Representative images of Nissl staining in the hippocampus of the vehicle-sham (A), vehicle-fIRI (B), 1 mg/kg aucubin-sham (C), 1 mg/kg aucubin-fIRI (D), 5 mg/kg aucubin-sham (E), 5 mg/kg aucubin-fIRI (F), 10 mg/kg aucubin-sham (G), and 10 mg/kg aucubin-fIRI (H) groups at 4 days after fIRI. Note that CV stainability in the stratum pyramidale (arrows in (B,D,F)) of the CA1 area in the vehicle-fIRI, 1 mg/kg aucubin-fIRI, and 5 mg/kg aucubin-fIRI groups is pale after fIRI. However, in the 10 mg/kg aucubin fIRI group, strong CV stainability is shown in the CA1 stratum pyramidale (asterisk in (H)). CA, cornu ammonis; DG, dentate gyrus. Scale bar = 200 μm.

Figure 4

(A,C) Representative images of NeuN immunohistochemistry (A) and FJB fluorescence staining (C) in the CA1 area of the vehicle-sham (A(a),C(a)), vehicle-fIRI (A(e),C(e)), 1 mg/kg aucubin-sham (A(b),C(b)), 1 mg/kg aucubin-fIRI (A(f),C(f)), 5 mg/kg aucubin-sham (A(c),C(c)), 5 mg/kg aucubin-fIRI (A(g),C(g)), 10 mg/kg aucubin-sham (A(d),C(d)), and 10 mg/kg aucubin-fIRI (A(h),C(h)) groups at 4 days after fIRI. In the vehicle-fIRI group, a few NeuN⁺ (black arrows in (A(e))) and many FJB⁺ (white asterisk in (C(e))) pyramidal neurons in the stratum pyramidale (SP) are shown, whereas, in the 10 mg/kg aucubin-fIRI group, abundant NeuN⁺ (black asterisk in (A(h))) and a few FJB⁺ (white arrows in (C(h))) pyramidal neurons are found in the SP. SO, stratum oriens; SR, stratum radiatum. Scale bar = 60 µm. (B,D) The mean numbers of NeuN⁺ (B) and FJB⁺ (D) pyramidal neurons in the CA1 area.

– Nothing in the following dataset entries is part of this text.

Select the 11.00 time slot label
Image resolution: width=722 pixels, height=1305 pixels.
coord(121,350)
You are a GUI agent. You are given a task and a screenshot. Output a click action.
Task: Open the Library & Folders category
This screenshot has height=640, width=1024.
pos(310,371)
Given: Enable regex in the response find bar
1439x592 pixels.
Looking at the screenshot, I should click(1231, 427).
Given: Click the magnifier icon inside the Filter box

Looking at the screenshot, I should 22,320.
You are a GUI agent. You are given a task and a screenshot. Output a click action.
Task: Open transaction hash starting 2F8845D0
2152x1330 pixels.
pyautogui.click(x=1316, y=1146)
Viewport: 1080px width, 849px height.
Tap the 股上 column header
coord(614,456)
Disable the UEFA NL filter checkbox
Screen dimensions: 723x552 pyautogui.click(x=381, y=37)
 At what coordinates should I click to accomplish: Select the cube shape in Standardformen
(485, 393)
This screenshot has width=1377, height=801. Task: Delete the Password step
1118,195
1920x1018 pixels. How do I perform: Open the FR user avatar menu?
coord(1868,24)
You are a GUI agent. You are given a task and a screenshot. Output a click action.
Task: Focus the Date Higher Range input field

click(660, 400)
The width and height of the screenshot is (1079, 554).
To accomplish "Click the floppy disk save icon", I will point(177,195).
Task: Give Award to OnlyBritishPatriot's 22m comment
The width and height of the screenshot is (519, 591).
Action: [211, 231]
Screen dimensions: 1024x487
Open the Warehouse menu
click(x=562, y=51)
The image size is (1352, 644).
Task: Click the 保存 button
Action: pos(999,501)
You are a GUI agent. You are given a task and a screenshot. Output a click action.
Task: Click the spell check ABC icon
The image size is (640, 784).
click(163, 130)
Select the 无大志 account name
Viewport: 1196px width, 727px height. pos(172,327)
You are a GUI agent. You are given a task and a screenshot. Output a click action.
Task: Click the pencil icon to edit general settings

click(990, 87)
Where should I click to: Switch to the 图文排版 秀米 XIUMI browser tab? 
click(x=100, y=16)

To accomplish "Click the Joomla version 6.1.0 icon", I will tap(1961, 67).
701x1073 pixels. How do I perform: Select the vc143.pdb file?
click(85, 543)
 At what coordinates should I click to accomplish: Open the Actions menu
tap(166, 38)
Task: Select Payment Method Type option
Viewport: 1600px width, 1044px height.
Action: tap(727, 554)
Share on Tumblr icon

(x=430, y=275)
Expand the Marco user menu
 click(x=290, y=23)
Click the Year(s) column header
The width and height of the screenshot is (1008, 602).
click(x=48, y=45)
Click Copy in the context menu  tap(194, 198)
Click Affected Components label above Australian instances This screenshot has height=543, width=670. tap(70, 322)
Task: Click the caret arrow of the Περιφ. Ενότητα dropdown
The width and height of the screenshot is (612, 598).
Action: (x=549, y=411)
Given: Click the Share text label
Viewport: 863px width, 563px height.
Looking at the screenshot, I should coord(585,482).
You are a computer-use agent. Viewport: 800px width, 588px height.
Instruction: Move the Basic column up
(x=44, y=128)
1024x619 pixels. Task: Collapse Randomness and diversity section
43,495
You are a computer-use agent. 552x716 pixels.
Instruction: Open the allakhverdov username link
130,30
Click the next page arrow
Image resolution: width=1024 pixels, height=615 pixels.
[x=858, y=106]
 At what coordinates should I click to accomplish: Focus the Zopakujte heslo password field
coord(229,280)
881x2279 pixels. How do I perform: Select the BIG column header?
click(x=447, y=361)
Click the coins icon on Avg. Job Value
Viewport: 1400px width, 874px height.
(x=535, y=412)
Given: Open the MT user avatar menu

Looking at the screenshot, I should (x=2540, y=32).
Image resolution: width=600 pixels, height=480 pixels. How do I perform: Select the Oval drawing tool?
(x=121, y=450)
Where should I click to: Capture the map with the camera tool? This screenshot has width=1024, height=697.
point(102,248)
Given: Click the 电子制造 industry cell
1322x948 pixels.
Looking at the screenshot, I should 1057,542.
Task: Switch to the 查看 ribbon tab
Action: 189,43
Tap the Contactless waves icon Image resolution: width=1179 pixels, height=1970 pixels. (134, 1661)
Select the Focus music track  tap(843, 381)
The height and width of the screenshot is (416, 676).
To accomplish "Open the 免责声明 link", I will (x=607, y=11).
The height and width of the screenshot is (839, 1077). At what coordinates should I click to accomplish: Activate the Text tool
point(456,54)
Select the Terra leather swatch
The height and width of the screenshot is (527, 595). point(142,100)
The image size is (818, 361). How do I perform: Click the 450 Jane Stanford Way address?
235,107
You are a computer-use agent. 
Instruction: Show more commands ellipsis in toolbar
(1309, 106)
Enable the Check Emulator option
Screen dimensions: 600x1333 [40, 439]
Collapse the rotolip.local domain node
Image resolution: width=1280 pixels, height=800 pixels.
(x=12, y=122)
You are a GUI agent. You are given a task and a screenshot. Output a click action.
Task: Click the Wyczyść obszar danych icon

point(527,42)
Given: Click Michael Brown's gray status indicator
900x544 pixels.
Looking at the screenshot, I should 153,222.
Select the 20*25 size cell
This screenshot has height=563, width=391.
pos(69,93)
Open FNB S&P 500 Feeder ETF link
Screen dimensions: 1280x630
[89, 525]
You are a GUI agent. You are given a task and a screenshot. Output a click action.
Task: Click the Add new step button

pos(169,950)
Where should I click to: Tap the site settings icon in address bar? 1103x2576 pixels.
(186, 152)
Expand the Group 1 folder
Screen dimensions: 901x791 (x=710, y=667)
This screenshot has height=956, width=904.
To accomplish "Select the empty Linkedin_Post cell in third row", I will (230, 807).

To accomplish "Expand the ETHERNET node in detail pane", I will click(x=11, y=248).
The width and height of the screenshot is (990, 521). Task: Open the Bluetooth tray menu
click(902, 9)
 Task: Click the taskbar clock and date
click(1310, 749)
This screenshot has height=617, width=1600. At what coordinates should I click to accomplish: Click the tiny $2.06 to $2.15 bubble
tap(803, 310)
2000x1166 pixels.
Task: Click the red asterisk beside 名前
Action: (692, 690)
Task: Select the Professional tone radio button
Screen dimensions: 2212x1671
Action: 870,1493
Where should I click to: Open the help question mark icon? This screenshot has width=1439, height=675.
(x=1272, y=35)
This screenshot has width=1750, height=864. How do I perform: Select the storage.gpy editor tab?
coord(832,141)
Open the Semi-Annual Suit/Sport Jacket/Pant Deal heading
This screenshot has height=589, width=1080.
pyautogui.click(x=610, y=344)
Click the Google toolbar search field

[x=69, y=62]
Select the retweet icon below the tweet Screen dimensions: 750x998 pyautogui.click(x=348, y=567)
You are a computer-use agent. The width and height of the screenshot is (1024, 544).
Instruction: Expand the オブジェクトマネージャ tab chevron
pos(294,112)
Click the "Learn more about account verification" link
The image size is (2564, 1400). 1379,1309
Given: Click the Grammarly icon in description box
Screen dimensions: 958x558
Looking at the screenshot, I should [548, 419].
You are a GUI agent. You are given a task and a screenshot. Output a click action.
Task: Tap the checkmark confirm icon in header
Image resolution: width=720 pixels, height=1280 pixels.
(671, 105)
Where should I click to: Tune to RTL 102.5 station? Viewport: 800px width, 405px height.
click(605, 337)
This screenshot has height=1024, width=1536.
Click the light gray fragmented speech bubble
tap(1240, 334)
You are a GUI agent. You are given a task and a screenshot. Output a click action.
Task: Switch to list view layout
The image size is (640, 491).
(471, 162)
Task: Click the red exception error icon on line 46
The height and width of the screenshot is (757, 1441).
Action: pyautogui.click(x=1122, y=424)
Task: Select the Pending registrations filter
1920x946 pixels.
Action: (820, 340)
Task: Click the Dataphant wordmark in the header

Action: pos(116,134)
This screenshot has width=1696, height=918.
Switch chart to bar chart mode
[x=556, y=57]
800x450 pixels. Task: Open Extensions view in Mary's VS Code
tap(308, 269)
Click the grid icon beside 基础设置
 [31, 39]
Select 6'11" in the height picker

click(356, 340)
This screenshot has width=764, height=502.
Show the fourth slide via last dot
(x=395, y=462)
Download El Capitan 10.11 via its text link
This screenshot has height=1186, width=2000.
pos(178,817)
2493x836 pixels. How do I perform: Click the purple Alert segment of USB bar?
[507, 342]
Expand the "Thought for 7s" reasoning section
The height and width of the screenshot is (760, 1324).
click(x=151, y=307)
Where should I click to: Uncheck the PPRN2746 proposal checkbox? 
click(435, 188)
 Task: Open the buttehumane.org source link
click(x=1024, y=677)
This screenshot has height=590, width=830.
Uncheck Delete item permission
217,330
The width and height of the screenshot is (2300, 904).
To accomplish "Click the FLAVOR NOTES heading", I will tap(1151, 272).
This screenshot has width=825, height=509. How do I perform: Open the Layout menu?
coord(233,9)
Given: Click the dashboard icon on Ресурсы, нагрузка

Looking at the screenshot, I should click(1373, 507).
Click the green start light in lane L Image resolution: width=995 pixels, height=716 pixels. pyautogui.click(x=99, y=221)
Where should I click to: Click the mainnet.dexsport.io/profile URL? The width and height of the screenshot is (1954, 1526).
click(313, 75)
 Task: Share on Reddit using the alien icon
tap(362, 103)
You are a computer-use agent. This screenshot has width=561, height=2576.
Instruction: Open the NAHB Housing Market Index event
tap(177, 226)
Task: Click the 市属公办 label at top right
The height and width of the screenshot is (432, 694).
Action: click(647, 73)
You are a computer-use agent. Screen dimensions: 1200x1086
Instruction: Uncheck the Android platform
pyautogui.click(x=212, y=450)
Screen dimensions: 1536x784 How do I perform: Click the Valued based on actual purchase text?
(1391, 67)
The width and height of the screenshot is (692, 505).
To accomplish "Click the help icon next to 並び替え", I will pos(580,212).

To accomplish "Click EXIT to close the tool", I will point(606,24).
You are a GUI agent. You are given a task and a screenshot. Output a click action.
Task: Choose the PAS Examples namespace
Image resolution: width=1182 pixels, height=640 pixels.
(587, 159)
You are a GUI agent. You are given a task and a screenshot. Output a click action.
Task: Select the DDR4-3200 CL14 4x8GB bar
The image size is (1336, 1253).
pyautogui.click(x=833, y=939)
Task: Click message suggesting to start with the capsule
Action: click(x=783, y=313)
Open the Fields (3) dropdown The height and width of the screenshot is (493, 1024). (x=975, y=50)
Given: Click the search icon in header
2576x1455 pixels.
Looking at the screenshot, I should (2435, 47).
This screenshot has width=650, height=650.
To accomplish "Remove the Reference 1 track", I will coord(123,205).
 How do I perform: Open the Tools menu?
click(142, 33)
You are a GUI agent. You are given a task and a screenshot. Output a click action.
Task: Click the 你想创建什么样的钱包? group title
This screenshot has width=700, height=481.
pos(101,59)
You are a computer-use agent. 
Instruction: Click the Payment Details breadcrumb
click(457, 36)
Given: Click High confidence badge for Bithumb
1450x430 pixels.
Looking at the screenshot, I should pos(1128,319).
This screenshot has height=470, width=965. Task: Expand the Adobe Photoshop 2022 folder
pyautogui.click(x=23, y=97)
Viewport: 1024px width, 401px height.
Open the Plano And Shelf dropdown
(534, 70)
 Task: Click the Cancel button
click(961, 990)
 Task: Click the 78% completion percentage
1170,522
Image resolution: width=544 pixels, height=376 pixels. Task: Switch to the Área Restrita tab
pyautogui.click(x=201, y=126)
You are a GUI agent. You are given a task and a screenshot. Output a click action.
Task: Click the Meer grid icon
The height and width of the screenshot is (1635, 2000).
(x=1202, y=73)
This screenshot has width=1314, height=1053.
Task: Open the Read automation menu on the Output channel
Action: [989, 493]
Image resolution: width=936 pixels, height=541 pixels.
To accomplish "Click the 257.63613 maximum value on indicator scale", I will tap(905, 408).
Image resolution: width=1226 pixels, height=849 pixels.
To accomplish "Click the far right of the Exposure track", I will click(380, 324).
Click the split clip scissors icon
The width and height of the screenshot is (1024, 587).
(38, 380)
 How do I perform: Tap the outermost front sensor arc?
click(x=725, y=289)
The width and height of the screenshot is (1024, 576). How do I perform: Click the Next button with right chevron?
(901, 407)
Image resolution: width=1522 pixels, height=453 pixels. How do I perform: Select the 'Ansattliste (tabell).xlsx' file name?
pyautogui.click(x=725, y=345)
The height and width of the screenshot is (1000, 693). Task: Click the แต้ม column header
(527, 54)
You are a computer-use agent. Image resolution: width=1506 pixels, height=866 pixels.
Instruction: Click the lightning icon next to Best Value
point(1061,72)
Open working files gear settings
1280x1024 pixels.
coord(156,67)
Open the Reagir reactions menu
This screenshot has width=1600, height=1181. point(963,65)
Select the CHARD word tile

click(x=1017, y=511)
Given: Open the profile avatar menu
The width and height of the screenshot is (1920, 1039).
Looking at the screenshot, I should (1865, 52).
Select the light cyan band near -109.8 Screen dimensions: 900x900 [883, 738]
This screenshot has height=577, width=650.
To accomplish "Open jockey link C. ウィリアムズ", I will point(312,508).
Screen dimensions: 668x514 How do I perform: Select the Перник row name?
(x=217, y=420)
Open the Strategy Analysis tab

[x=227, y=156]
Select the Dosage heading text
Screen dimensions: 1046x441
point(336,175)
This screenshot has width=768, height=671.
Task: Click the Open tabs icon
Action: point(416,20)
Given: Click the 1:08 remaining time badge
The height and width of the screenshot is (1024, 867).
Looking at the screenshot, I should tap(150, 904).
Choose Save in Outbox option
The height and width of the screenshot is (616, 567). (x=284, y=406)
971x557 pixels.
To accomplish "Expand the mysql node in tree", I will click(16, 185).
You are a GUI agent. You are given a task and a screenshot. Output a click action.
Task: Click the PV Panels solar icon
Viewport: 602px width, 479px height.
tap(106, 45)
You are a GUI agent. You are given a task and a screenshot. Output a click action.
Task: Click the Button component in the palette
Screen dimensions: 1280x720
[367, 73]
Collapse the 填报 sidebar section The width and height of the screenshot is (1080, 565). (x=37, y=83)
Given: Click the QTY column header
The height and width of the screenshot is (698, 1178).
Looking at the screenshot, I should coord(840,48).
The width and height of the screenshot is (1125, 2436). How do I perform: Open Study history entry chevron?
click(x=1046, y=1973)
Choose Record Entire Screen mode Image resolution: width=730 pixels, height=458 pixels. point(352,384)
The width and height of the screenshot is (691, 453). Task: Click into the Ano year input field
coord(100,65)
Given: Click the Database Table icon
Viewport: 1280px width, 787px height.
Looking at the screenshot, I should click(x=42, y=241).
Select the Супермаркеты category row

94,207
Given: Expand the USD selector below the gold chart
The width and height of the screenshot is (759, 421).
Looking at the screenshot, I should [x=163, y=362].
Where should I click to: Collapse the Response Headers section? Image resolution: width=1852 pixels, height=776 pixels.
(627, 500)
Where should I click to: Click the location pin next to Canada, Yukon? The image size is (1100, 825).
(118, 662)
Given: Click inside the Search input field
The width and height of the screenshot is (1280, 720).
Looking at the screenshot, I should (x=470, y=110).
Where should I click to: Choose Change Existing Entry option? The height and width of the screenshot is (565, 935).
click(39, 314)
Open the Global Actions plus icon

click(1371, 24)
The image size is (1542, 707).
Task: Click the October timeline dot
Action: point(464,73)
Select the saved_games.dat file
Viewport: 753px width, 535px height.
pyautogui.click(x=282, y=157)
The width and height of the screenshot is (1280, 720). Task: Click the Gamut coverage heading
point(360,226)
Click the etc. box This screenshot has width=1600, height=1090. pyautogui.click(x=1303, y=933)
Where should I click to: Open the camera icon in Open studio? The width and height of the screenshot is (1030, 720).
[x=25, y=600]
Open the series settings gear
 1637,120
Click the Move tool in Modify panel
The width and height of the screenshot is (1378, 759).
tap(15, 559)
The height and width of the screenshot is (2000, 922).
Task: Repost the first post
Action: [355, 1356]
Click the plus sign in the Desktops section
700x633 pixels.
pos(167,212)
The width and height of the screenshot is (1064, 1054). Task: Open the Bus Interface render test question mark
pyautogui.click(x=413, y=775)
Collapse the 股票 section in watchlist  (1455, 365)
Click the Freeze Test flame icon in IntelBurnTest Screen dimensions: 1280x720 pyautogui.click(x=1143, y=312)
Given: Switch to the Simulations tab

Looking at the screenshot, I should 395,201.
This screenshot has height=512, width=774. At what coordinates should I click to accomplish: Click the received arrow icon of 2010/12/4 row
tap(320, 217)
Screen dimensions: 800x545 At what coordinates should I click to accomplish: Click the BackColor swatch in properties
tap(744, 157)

Values are expressed in mean ± SEM (n = 7, respectively; * p < 0.05 vs. each sham group, # p < 0.05 vs. vehicle-fIRI group).

Figure 5

(A–C) Representative images of DHE fluorescence staining (A), 8OHdG (B), and 4HNE (C) immunohistochemistry in the CA1 area of the vehicle-sham (A(a),B(a),C(a)), vehicle-fIRI (A(b),B(b),C(b)), aucubin-sham (A(c),B(c),C(c)), and aucubin-fIRI (A(d),B(d),C(d)) groups 1 day after fIRI. In the vehicle-fIRI group, DHE fluorescence, 8OHdG, and 4HNE immunoreactivity in CA1 pyramidal neurons (arrows in (A(b),B(b),C(b))) are dramatically increased. However, in the aucubin-fIRI group, DHE fluorescence, 8OHdG, and 4HNE immunoreactivity are significantly lower (asterisks in (A(d),B(d),C(d))) than that shown in the vehicle-fIRI group. SO, stratum oriens; SP, stratum pyramidale; SR, stratum radiatum. Scale bar = 60 µm. (D–F) Quantitative analyses of DHE fluorescence intensity (D), 8OHdG (E), and 4HNE (F) in CA1 pyramidal neurons. Values are expressed in mean ± SEM (n = 7, respectively; * p < 0.05 vs. each sham group, # p < 0.05 vs. vehicle-fIRI group).

Figure 6

(A,B) Representative images of SOD1 (A) and SOD2 (B) immunohistochemistry in the CA1 area of the vehicle-sham (A(a),B(a)), vehicle-fIRI (A(b),B(b)), aucubin-sham (A(c),B(c)), and aucubin-fIRI (A(d),B(d)) groups 1 day after fIRI. In the vehicle-fIRI group, SOD1 and SOD2 immunoreactivity in pyramidal cells (white asterisks in (A(b),B(b)) are significantly reduced when compared with those found in the vehicle-sham group. In the aucubin-sham and aucubin-fIRI groups, SOD1 and SOD2 immunoreactivity in the pyramidal neurons (black asterisks in (A(c,d),B(c,d))) are apparently higher than those shown in the vehicle-sham groups. SO, stratum oriens; SP, stratum pyramidale; SR, stratum radiatum. Scale bar = 60 µm. (C,D) Quantitative analyses of SOD1 (C) and SOD2 (D) immunoreactivity in CA1 pyramidal neurons. Values are expressed in mean ± SEM (n = 7, respectively; * p < 0.05 vs. each sham group, # p < 0.05 vs. vehicle-fIRI group).

Figure 7

(A,B) Representative Western blot images of BDNF and IGF-I in the CA1 area of the vehicle-sham, vehicle-fIRI, aucubin-sham, and aucubin-fIRI groups 1 day after fIRI. In the vehicle-fIRI group, BDNF and IGF-I levels are significantly reduced when compared with those found in the vehicle-sham groups. In the aucubin-sham and aucubin-fIRI groups, BDNF and IGF-I levels are significantly higher than those observed in the vehicle-sham groups. (C,D) Quantitative analyses of BDNF and IGF-I levels by normalization to β-actin level, respectively. Values are expressed in mean ± SEM (n = 5, respectively; * p < 0.05 vs. each sham group, # p < 0.05 vs. vehicle-fIRI group).